Conclusion: Living in the Valley
So what does this mean for us? It means we are living in the age that was inaugurated by this great shaking. We are living in the time of the great valley. The old mountain of Jerusalem has been split, and a highway for the nations has been opened to God. The kingdom of God is no longer tied to a particular place or a particular ethnicity. The gospel is the valley, and it reaches from Jerusalem to the ends of the earth.
The judgment that fell on Jerusalem in A.D. 70 is a paradigm for all of God's judgments in history. God will not be mocked. Nations, cultures, and civilizations that set themselves up against Christ and His law will be broken. They will become a desolation. We see the foundations of our own civilization cracking and groaning, and we should not be surprised. The same Lord who stood on the Mount of Olives in judgment then is seated on His throne in heaven now, and He is putting all His enemies under His feet.

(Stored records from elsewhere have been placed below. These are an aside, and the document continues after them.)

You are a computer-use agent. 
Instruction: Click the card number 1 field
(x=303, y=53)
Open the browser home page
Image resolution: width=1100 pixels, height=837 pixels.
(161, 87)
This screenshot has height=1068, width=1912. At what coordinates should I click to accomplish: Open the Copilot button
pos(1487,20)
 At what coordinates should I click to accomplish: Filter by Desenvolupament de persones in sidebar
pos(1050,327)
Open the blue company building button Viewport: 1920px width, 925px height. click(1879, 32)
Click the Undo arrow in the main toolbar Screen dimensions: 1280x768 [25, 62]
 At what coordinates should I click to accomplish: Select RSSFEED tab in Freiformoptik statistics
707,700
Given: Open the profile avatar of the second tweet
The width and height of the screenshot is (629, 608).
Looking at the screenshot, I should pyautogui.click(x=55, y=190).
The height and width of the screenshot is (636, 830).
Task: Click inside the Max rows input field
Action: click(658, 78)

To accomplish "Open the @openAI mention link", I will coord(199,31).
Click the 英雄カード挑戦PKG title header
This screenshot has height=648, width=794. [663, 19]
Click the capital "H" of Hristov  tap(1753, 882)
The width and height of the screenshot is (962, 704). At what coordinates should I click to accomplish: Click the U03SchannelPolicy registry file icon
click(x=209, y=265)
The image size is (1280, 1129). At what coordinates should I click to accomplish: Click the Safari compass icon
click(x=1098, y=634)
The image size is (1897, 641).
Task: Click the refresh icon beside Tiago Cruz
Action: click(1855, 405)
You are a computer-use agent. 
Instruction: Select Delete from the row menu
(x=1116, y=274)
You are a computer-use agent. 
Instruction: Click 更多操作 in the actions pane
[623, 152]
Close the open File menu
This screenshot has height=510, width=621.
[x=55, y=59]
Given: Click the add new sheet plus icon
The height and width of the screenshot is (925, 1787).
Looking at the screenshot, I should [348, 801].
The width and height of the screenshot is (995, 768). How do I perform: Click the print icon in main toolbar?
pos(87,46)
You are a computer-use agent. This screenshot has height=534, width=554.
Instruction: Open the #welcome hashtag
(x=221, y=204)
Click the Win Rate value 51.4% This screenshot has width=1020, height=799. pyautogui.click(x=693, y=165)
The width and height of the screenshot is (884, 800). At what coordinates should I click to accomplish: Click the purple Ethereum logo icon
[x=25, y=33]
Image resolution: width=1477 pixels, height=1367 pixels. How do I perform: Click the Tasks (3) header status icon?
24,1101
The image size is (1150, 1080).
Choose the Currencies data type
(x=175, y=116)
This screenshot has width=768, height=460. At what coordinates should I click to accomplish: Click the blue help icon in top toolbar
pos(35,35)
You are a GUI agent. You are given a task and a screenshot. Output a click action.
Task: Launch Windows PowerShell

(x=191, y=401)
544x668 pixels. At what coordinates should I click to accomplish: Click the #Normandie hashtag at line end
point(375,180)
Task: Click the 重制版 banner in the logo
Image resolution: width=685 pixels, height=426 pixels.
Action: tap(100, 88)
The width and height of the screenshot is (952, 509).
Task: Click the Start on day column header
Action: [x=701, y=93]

Our task is not to huddle in fear, trying to predict the exact date of the final curtain. Our task is to live faithfully in the valley of the gospel. We are to proclaim this way of escape to a world that is under judgment. We are to flee from sin and run to Christ daily. And we are to be confident. The Lord who came with His holy ones to judge Jerusalem is the same Lord who is with us, His holy ones, by His Spirit. He has won the decisive battle. The old world is passed away; behold, the new has come. And He will continue to shake the nations, to topple the proud, and to extend His kingdom until that final day, when every knee will bow and every tongue confess that Jesus Christ is Lord, to the glory of God the Father.